Emergency Preparedness Manager Nora A. Garcia explains the campus is regularly updating the Campus COVID-19 Response and Safety Plan as county, state, and federal guidelines shift, so the same safety protocols and guidelines for fall will take place in spring.

But Taylor still has questions. He questions whether there will be people monitoring everyone on campus to make sure they are all wearing their masks. Taylor also said it is important for the campus to have safety ambassadors to ensure everyone complies with the rules. 

“I was inside the new SCI (Center for Science and Innovative) Building and I turned a corner and a student was sitting there with no mask on. I asked him if he had a mask. ‘Yes’ he replied. ‘Please keep it on’ I said.” 

Taylor pointed out this incident is an example of how everyone has to be vigilant on campus but it can become difficult as the campus population increases.

According to Garcia, two full-time staff will serve as safety ambassadors on campus to help enforce the mask mandate, and the university hopes to hire two more safety ambassadors and student safety ambassadors. 

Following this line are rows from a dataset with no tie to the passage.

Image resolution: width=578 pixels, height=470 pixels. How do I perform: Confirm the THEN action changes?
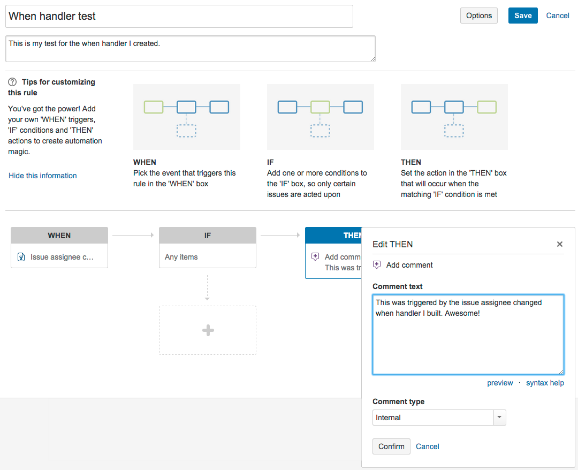(391, 446)
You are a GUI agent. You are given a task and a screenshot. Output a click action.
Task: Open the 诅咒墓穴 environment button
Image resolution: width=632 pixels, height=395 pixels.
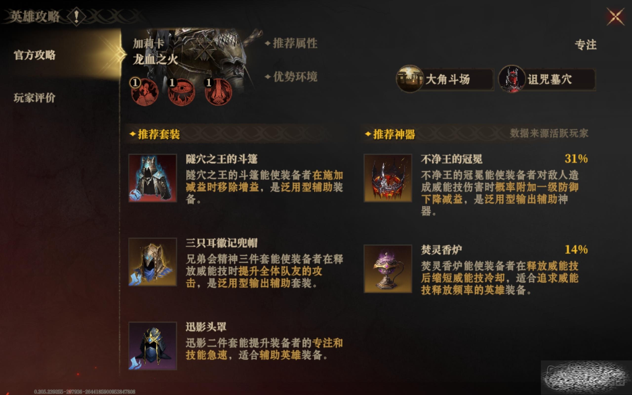(547, 79)
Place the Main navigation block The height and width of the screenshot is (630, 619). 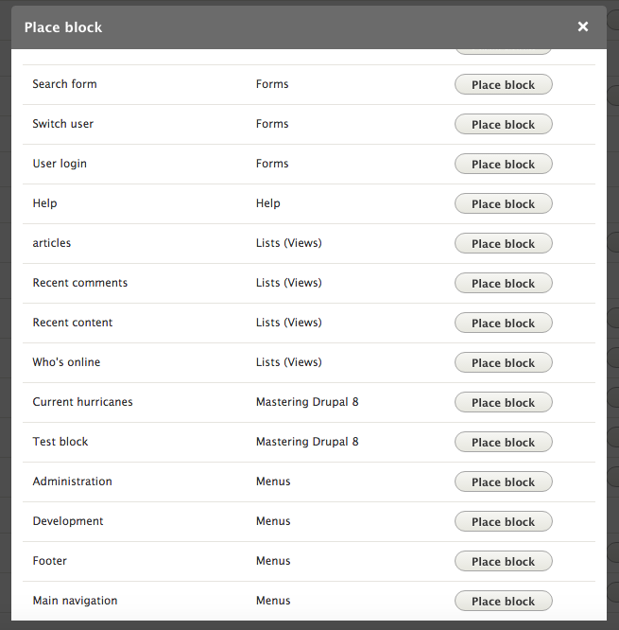503,602
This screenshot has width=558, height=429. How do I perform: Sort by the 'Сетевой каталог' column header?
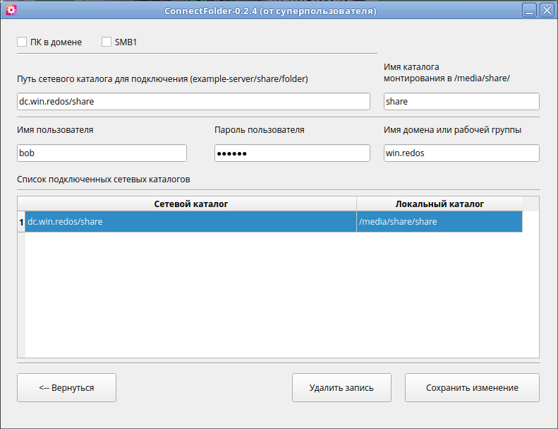pyautogui.click(x=190, y=204)
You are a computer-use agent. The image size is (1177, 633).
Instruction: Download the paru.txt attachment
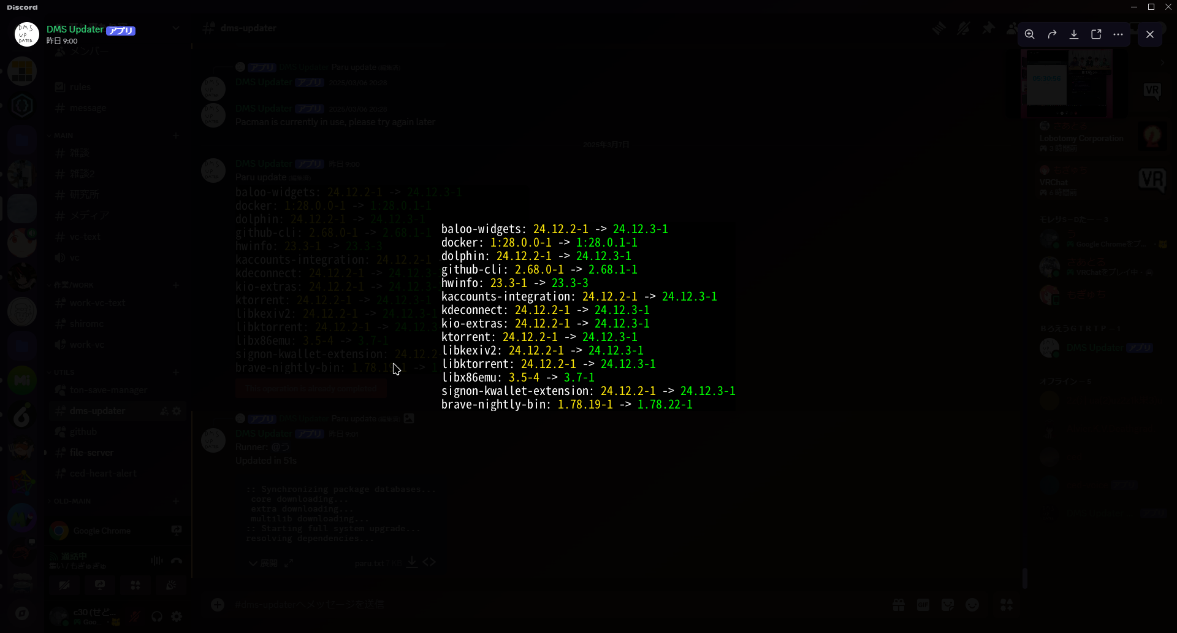click(x=412, y=562)
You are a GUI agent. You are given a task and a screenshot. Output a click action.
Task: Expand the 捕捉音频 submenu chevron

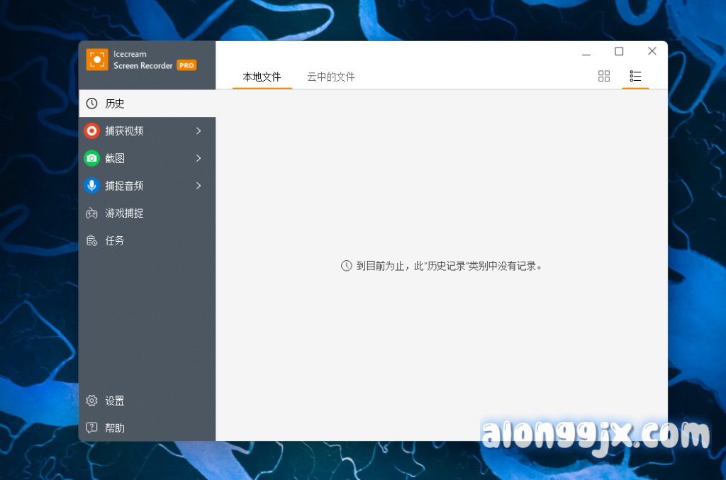[199, 186]
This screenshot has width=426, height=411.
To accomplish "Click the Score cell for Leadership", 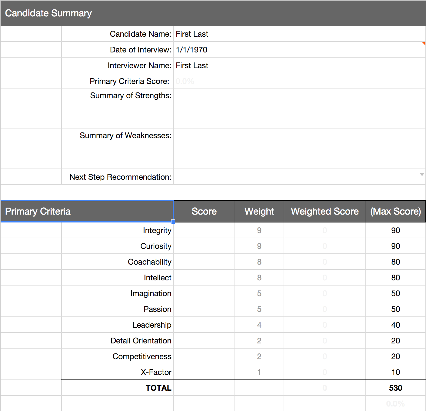I will pyautogui.click(x=204, y=325).
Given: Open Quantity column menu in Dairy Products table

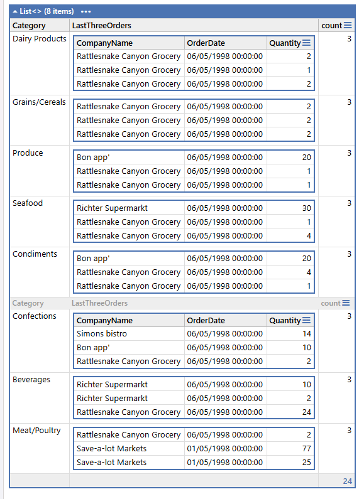Looking at the screenshot, I should [306, 43].
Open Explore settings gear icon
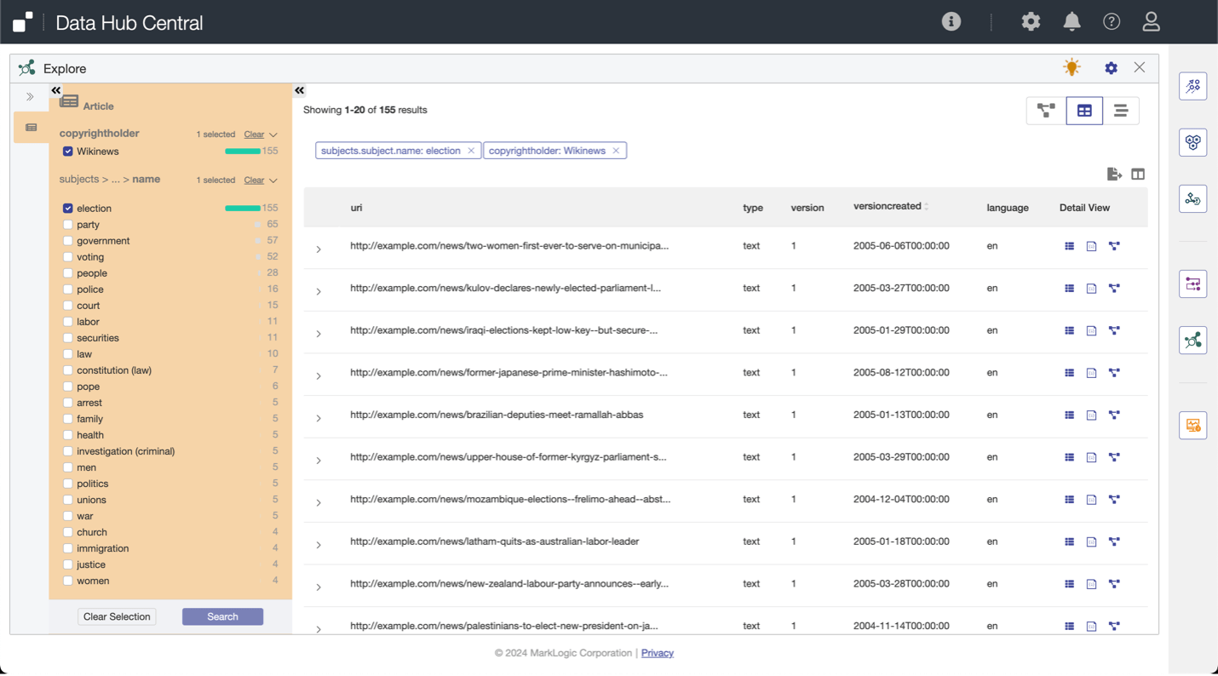The image size is (1218, 676). pyautogui.click(x=1111, y=68)
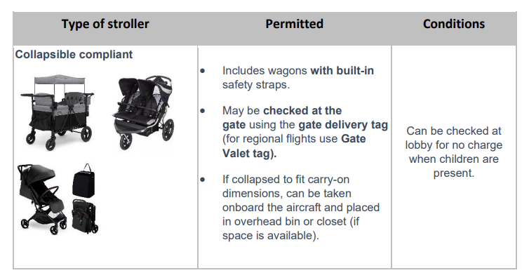This screenshot has height=280, width=529.
Task: Click the 'checked at the gate' bold phrase
Action: tap(282, 118)
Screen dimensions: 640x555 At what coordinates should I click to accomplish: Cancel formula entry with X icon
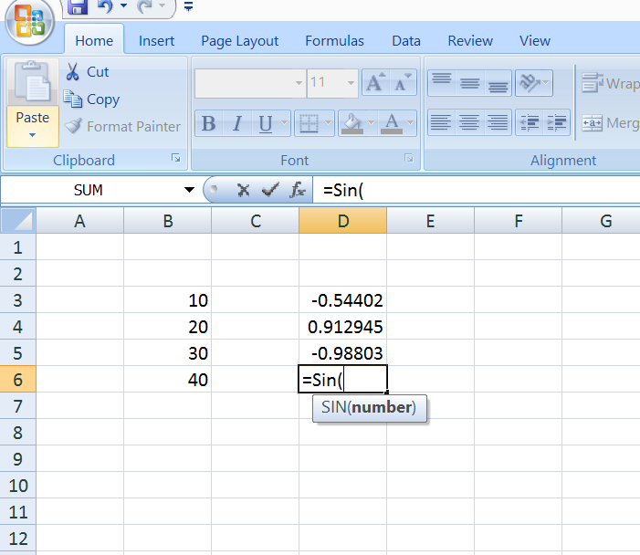[x=243, y=190]
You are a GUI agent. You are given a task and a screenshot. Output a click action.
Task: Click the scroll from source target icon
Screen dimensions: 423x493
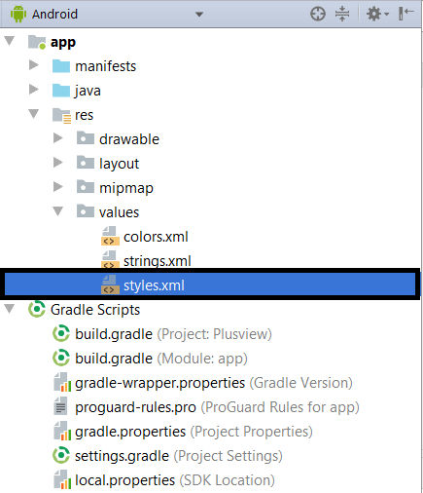(x=318, y=14)
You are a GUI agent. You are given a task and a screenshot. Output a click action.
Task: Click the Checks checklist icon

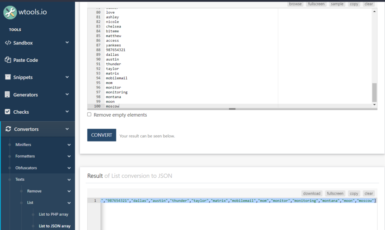[8, 112]
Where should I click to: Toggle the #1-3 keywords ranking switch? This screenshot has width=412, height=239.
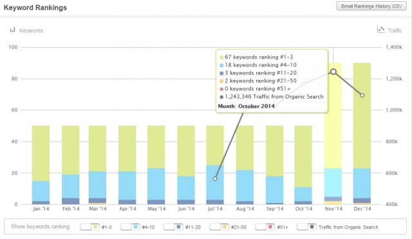[x=89, y=227]
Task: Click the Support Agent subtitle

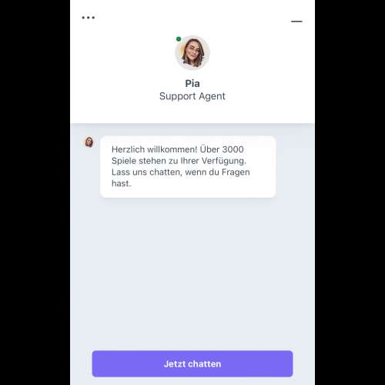Action: (193, 96)
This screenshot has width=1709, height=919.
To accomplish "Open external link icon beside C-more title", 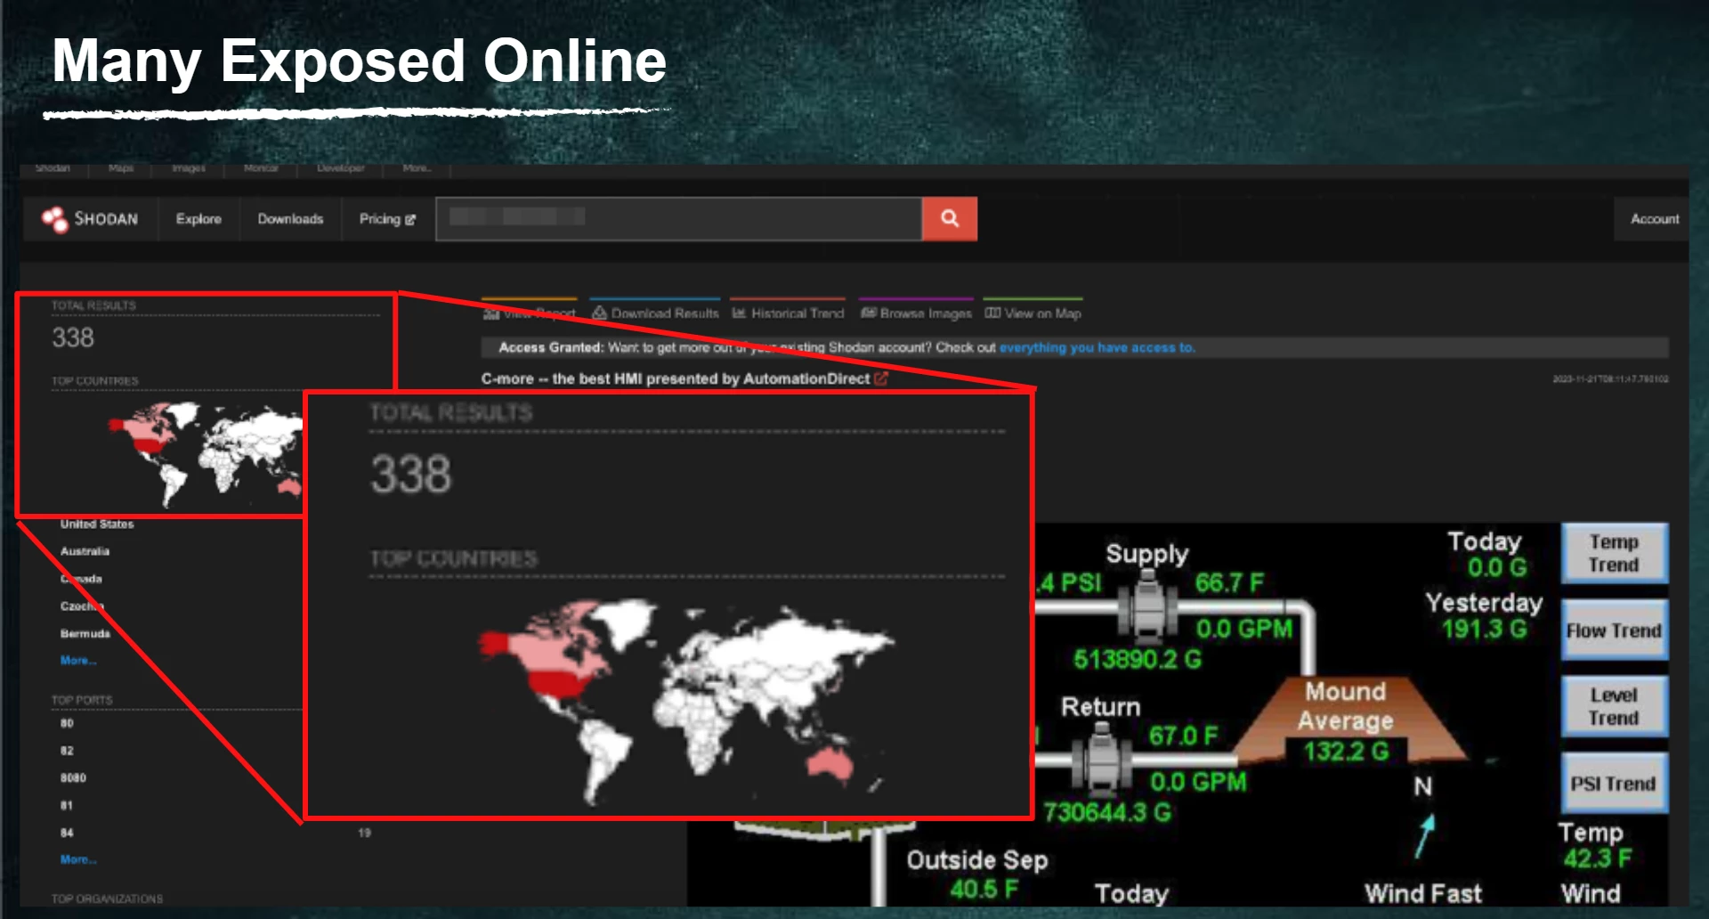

“My mission is to protect public health by creating a safe environment to learn and work,” Garcia said. “Ultimately, by keeping CSUDH’s infection rate low.”

Keville said one challenge CSUDH will face is not having enough physical space to accommodate the 80% of in-person classes, which raises a potential issue about social distance and lack of ventilation in some classrooms. 

According to the CDC, institutions of higher education where everyone is fully vaccinated should “Continue to follow cleaning, disinfecting, and ventilation recommendations.”

Although the CDC does not recommend social distance among fully vaccinated, ventilation and sanitation are still measures to avoid COVID transmission.

“Now that we will be returning to face to face we don’t have necessarily the physical space to accommodate the growth that we’ve achieved over the last year and a half of the pandemic,” Kevill said.